Pentecost
Sunday
11
May 2008
Year
A - RCL
The
Rev'd Lloyd Prator
New
York City
Today
we celebrate the Feast of Pentecost, with which we close the
great fifty days of Easter. At the end of today's liturgy,
the deacon will carry the paschal candle out of the church
just as he carried it into the church at the great Vigil of
Easter.
The
season of Easter marks a transition in the way the Church
has known Jesus. In his earthly ministry, he was known as
any human being is known as a person limited by time and history,
in a tangible body, present with his people as one of them.

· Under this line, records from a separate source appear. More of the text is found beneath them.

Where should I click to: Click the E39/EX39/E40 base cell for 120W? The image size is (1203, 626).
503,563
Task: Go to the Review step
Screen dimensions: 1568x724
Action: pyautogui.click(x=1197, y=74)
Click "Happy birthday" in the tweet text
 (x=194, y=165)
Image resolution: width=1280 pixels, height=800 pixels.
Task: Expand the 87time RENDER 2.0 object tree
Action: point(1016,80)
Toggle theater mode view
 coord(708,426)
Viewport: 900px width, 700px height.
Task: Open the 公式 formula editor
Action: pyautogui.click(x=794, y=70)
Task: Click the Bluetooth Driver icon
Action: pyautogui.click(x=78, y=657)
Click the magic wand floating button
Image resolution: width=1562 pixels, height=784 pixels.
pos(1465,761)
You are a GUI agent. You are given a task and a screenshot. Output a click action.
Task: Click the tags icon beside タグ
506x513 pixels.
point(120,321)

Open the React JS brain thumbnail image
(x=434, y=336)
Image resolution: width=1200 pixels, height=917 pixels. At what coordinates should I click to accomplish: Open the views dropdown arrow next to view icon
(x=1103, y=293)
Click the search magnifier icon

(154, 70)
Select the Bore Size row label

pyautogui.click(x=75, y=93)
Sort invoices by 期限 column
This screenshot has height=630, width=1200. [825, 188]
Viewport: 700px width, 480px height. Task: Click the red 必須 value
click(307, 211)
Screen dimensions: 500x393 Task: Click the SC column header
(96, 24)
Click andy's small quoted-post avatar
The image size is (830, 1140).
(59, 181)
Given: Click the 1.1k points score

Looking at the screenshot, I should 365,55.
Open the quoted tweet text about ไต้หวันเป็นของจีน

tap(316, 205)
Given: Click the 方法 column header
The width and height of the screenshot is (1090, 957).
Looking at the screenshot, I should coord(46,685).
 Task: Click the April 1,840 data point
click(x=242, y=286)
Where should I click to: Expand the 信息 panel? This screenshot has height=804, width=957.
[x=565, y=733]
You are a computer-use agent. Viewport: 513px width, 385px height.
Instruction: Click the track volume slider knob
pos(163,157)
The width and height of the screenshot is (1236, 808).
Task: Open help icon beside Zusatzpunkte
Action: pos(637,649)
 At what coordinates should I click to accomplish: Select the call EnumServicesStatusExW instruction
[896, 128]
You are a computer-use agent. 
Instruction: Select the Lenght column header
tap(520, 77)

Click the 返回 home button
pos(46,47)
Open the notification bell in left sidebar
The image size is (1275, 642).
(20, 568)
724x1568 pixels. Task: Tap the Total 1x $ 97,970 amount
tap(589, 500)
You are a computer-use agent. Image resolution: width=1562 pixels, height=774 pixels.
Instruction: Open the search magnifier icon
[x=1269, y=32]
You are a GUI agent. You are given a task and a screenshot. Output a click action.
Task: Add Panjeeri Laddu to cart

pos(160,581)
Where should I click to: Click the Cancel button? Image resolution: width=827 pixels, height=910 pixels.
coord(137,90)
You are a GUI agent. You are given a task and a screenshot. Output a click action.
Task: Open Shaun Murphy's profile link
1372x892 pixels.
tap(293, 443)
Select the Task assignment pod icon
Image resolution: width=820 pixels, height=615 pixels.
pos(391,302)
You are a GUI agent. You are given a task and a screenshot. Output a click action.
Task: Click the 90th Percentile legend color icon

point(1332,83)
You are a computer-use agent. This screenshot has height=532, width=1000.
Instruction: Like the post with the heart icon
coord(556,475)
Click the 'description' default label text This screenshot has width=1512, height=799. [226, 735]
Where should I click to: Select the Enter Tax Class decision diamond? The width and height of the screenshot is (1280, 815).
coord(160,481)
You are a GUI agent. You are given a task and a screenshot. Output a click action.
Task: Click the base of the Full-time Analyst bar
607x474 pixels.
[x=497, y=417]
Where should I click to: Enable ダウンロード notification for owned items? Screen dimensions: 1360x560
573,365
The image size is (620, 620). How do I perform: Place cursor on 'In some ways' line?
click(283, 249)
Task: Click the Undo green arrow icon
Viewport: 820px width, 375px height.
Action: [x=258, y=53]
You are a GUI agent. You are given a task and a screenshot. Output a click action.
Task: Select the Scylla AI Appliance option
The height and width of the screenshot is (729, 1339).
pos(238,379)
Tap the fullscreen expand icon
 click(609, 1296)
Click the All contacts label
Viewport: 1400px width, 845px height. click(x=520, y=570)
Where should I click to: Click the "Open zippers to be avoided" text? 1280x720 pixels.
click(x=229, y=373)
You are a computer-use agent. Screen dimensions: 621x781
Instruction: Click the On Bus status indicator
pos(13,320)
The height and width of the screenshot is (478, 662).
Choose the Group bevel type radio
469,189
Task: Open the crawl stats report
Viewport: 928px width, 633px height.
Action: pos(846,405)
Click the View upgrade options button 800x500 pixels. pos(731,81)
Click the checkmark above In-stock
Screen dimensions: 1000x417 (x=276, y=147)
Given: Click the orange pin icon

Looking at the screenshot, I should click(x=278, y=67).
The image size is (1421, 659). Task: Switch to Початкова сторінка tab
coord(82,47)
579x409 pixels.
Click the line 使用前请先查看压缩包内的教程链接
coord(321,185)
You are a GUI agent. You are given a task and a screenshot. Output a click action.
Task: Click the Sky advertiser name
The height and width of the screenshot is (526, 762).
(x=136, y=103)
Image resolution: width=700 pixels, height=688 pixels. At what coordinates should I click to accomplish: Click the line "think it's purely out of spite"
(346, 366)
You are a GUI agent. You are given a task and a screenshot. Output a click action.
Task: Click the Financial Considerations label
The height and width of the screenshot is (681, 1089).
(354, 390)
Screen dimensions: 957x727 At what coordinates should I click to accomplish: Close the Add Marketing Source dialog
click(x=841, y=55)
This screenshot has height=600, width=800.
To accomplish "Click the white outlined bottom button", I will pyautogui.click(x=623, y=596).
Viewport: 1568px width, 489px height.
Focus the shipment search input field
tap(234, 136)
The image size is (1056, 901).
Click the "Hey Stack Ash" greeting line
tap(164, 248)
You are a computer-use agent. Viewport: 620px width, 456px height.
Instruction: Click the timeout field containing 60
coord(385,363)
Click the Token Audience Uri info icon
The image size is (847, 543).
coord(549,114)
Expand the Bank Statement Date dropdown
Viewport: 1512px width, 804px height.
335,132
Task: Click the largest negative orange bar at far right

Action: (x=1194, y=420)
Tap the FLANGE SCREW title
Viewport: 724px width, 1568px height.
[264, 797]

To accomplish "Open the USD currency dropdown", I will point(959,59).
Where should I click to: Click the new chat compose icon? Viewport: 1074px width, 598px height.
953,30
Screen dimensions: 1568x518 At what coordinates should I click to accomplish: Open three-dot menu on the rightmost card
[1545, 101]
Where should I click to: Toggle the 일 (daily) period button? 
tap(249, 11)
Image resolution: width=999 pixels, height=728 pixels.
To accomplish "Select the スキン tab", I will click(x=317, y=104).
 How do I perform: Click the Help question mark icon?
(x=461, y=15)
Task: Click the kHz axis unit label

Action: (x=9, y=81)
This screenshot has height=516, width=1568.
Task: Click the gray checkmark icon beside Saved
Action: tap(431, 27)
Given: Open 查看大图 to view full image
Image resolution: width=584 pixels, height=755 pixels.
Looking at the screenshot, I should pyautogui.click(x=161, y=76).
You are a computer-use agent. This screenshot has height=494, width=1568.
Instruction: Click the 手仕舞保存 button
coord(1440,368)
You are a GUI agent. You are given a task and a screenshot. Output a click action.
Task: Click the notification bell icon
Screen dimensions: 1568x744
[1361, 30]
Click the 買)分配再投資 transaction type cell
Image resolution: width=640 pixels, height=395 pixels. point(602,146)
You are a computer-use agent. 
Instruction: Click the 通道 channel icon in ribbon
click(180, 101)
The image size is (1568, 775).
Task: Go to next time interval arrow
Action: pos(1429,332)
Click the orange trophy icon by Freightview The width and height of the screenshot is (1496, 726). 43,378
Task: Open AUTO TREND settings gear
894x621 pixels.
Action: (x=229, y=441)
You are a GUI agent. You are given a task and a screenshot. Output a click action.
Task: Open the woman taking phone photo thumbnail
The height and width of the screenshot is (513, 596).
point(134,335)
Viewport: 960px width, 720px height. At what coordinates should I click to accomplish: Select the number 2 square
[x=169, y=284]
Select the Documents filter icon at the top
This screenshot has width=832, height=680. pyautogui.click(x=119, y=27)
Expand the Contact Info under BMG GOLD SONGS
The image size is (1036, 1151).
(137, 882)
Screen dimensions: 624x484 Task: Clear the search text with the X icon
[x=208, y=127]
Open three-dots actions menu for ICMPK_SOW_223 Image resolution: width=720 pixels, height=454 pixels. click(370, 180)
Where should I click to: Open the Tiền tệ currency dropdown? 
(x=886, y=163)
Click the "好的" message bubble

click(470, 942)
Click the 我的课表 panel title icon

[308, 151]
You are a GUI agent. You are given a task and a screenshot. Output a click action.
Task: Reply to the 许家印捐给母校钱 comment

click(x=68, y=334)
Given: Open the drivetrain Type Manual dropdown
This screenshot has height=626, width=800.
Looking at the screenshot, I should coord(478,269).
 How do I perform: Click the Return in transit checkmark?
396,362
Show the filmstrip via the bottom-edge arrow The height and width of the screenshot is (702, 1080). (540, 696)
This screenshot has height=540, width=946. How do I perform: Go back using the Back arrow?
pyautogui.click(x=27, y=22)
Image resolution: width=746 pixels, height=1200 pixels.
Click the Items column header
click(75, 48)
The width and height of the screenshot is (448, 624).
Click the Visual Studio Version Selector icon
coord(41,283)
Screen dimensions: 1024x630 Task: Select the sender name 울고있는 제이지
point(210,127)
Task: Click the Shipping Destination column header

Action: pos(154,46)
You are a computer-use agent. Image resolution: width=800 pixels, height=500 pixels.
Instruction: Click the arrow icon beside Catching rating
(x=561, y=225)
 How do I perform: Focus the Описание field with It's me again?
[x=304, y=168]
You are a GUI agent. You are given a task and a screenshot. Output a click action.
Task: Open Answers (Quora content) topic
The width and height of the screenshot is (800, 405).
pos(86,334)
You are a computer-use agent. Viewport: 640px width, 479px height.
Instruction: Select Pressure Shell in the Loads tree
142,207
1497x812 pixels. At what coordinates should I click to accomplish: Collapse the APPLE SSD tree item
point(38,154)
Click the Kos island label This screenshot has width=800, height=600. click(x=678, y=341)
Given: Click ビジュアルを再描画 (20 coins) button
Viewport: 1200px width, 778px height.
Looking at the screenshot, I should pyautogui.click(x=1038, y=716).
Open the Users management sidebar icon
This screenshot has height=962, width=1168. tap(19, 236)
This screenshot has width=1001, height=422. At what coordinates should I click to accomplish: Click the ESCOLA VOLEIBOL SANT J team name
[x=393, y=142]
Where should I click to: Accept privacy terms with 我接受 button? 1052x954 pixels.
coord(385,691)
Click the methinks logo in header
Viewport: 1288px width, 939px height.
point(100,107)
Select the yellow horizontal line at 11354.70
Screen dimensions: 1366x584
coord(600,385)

In his resurrection, it became clear to the disciples that
he was still with them, but present in a new way. He had a
new and different kind of body, one which was still tangible
in some ways, but which also knew fewer limits than he had
known in time and history. Near the end of this 50-day period
we call Easter, we celebrate the Ascension, which marks the
end of Jesus' risen appearances to his disciples. And in Pentecost,
the disciples experience him in a new way, as the book of
Acts calls it, they experience him as the spirit of God, which
is free and clear like the wind.
Our
ancestors were Jews. They were radical monotheists; they could
tolerate belief in only one god. And yet, as they came to
know God in history, they came to know a god who was a creator,
a lawgiver, and the sender of messengers called prophets,
and the source of wisdom both personal and social. In Jesus,
they saw the same kind of God displayed in human form.
After
the death and resurrection of Jesus, the disciples longed
for their Lord to be present with them. And they recalled,
as we heard in today's gospel, that in fact he had said that
he would be. When they had that experience of the stirring
wind and the ability to speak other languages, they knew that
it was God with them in a new way.
And
why:
Because
it sounded like God, it looked like God and it was God at
work.
In
the Pentecost story, the disciples found they could speak
in other languages. The miracle of Pentecost, in this way,
undoes the tragedy of the story of Babel, when divided and
embittered human beings found themselves unable to understand
each other. This division was gone in the mystery of Pentecost.
Before
Pentecost, the community of the disciples was dispersed and
fearful. Only a handful were there that day when the spirit
was poured out, and the story of the book of Acts continues
to tell the story of a community which was unified, strengthened
and prepared to face the future.
As
the community continued to grow and to gather as the Church,
they found, as Paul points out in the second reading, that
they had gifts for ministry to build up the body, and to care
for each other. As God had promised, Jesus would be with them
in a new way, a way that was powerful and rich and sustaining.
And
that is what they experienced.
If
Pentecost is about a clear experience of God, it is also about
the gift of a new way to think about God, a way suitable for
the centuries. Let me explain. The earthly Jesus, however
magnificent he was and however fully he displayed God, was
a figure of first century Israel. In order for him to be present
in other times and places, he needed to be freed from the
limits of being a first century man. And, so, in the third
part of the trinity, he is now present as wind, fire, language,
and consoling presence.
He
is freed to be present to people who could not hear a Jew.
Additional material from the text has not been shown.